Vlaamse Vereniging voor Ouders van Couveusekinderen
Home Vereniging Informatie Getuigenissen Contact Ons steunen
Beschikbare teksten
Folders
Referenties
Boeken
Gedichten
Nuttige adressen & links


Beschikbare teksten




Verlofregeling

  1. Zwangerschapsverlof of moederschapsrust.

    De reglementering inzake moederschapsrust voorziet een rustperiode van 15 weken. In principe kunnen 6 weken vòòr de vermoedelijke bevallingsdatum (prenatale moederschapsrust) en 9 weken erna (postnatale moederschapsrust) genomen worden. Eén week vòòr de vermoedelijke bevallingsdatum is verplicht, alsook de 9 weken na de bevalling. Ook indien je later bevalt dan de vermoedelijke bevallingsdatum of indien je reeds langer dan 6 weken voor de bevalling arbeidsongeschikt was, heb je recht op 9 weken postnatale rust. Wanneer nu echter door een geboorte op een vroegere datum geen of minder dan 7 dagen prenatale rust blijkt genomen, dan bedraagt de volledige moederschapsrust ook minder dan 15 weken. Aan de verplichte 9 weken postnatale rust, kunnen dan niet meer dan 5 weken postnatale rust toegevoegd worden.

    De financiële vergoeding bij moederschapsrust.

    Vanaf de eerste dag word je betaald door het ziekenfonds (de werkgever betaalt geen gewaarborgd loon meer). Het bedrag van de uitkering werd vastgesteld door het KB van 10.01.1990 :

    • Voor de werkneemster in dienst van een werkgever :de eerste 30 dagen : 82% van het brutoloon (niet begrensd)
    • Vanaf dag 31 tot het einde van de 15de week : 75% van het brutoloon (maximum daguitkering 77,43 EUR).
    • Voor gerechtigden niet in dienst van een werkgever (vb. werkloze) : de eerste 30 dagen : 79,5% van het referteloon (=laatste loon van laatste werkgever); dag 31 tot 15 weken : 75% van het referteloon (de moederschapsuitkering mag nooit hoger zijn dan de werkloosheidsuitkering)
    • Zelfstandigen hebben recht op een moederschapsverlof van 6 weken waarvan maximum 3 weken voorafgaan aan de bvalling; zelfstandigen ontvangen een eenmalige moederschapsuitkering: 2001,84 EUR (2335,48 EUR bij meerling)
    • Indien een zwangere reeds vroeg in de zwangerschap thuisblijft (vb. om medische redenen) dan kan zij genieten van een vervangingsinkomen uitgekeerd door de ziekteverzekering : 60% van het begrensd brutoloon.
    • Vrouwen die bevallen van een meerling hebben recht op 8 weken prenatale moederschapsrust en 11 weken postnatale moederschapsrust, in totaal 19 weken. Ook hier is 1 week verplichte vóórbevallingsrust en 11 weken verplichte nabevallingsrust.
    • In welbepaalde gevallen kan de zwangere genieten van een tussenkomst van het Fonds voor Beroepsziekten : zij ontvangt dan 90% van het basisloon. In dit laatste geval zal steeds beroep gedaan worden op de uitkering van de ziekteverzekering in afwachting van de beslissing van het Fonds voor Beroepsziekten. De arbeidsgeneesheer richt de aanvraag aan het Fonds voor Beroepsziekten en baseert zich hierbij op de lijst van de erkende beroepsziekten en de criteria die het Fonds voor Beroepsziekten in deze materie hanteert. Het Fonds voor Beroepsziekten stopt met betalingen zeven weken voor de bevallingsdatum. Indien een baby prematuur of a term geboren wordt, maar een lange hospitalisatieperiode verwacht, schiet de gewone zwangerschapsrust soms veel tekort.

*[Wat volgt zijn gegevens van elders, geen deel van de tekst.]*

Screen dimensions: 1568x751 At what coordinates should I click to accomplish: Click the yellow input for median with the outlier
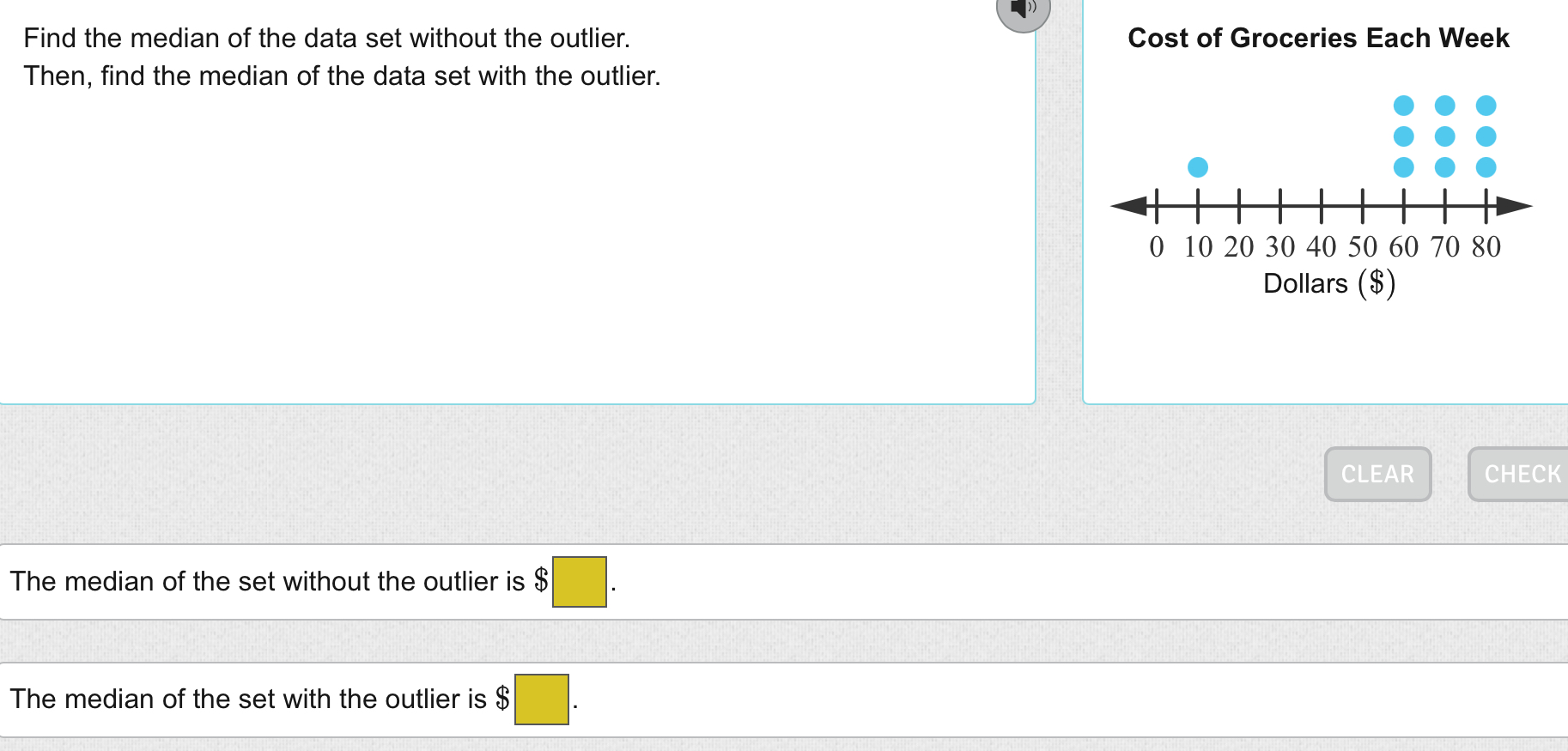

    Een overzicht van de mogelijkheden :

  2. Opsplitsing van de zwangerschapsrust.

    NIEUW VANAF 1 JULI 2004 voor loontrekkenden

    1. Opsplitsing pre- en postnataal verlof

      Vanaf 1 juli 2004 blijven de 15 weken moederschapsrust bestaan. Er wordt wel voortaan opgesplitst in 6 weken prenataal verlof en 9 weken verplicht postnataal verlof. Net zoals voorheen moet 1 week rust opgenomen worden voor de bevalling. De overige 5 weken prenataal verlof kan men opnemen na de bevalling.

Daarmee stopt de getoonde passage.